For legacy reasons, we have a VARCHAR2 column in our Oracle 10 database—where the character encoding is set to AL32UTF8—that contain some non-UTF-8 values. The values are always in one of these character sets:
- US-ASCII
- UTF-8
- CP1252
- Latin-1
I’ve written a Perl function to fix broken values outside the database. For a value from this database column, it loops through this list of encodings and tries to convert the value to UTF-8. If the conversion fails, it tries the next encoding. The first one to convert without error is the value we keep. Now, I would like to replicate this functionality inside the database so that anyone can use it.
However, all I can find for this is the CONVERT function, which never fails, but inserts a replacement character for characters it does not recognize. So there is no way, as far as I can tell, to know when the conversion failed.
Therefor, I have two questions:
- Is there some existing interface that tries to convert a string into one of list of encodings, returning the first that succeeds?
- And if not, is there some other interface that indicates failure if it’s not able to convert a string to an encoding? If so, then I could write the previous function.
UPDATE:
For reference, I have written this PostgreSQL function in PL/pgSQL that does exactly what I need:
CREATE OR REPLACE FUNCTION encoding_utf8(
bytea
) RETURNS TEXT LANGUAGE PLPGSQL STRICT IMMUTABLE AS $$
DECLARE
encoding TEXT;
BEGIN
FOREACH encoding IN ARRAY ARRAY[
'UTF8',
'WIN1252',
'LATIN1'
] LOOP
BEGIN
RETURN convert_from($1, encoding);
EXCEPTION WHEN character_not_in_repertoire OR untranslatable_character THEN
CONTINUE;
END;
END LOOP;
END;
$$;
I’d dearly love to know how to do the equivalent in Oracle.
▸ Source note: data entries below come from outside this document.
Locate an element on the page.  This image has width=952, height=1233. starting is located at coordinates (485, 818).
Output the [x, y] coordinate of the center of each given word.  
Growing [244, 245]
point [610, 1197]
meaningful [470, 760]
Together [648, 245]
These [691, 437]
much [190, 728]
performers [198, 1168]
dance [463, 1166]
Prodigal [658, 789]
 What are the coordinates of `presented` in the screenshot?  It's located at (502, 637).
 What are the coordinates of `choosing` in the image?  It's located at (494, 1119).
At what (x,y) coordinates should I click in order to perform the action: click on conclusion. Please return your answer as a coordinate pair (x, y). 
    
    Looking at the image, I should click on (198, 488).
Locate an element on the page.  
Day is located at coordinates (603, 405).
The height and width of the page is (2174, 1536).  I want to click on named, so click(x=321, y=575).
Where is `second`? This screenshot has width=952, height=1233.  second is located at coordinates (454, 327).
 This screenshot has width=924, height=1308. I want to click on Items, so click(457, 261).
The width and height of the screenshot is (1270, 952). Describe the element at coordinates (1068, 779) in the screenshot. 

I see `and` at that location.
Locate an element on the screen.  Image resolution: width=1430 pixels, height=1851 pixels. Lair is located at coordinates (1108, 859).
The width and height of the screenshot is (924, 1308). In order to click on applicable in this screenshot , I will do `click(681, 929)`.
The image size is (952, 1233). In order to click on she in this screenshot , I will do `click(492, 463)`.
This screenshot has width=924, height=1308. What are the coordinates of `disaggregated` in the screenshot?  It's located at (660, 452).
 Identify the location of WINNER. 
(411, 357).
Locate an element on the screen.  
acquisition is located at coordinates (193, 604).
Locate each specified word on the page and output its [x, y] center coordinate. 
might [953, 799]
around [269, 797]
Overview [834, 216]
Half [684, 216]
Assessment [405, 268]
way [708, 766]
Thanks to the key information about the illegal characters in UTF-8 from @collapsar, as well as some digging by a co-worker, I’ve come up with this:
Curiously, it never gets to WE8ISO8859P1: WE8MSWIN1252 converts every single one of the list of 800 or so bad values I have without complaint. The same is not true for my Perl or PostgreSQL implementations, where CP1252 fails for some values but ISO-8859-1 succeeds. Still, the values from Oracle seem adequate, and appear to be valid Unicode (tested by loading them into PostgreSQL), so I can’t complain. This will be good enough to sanitize my data, I think.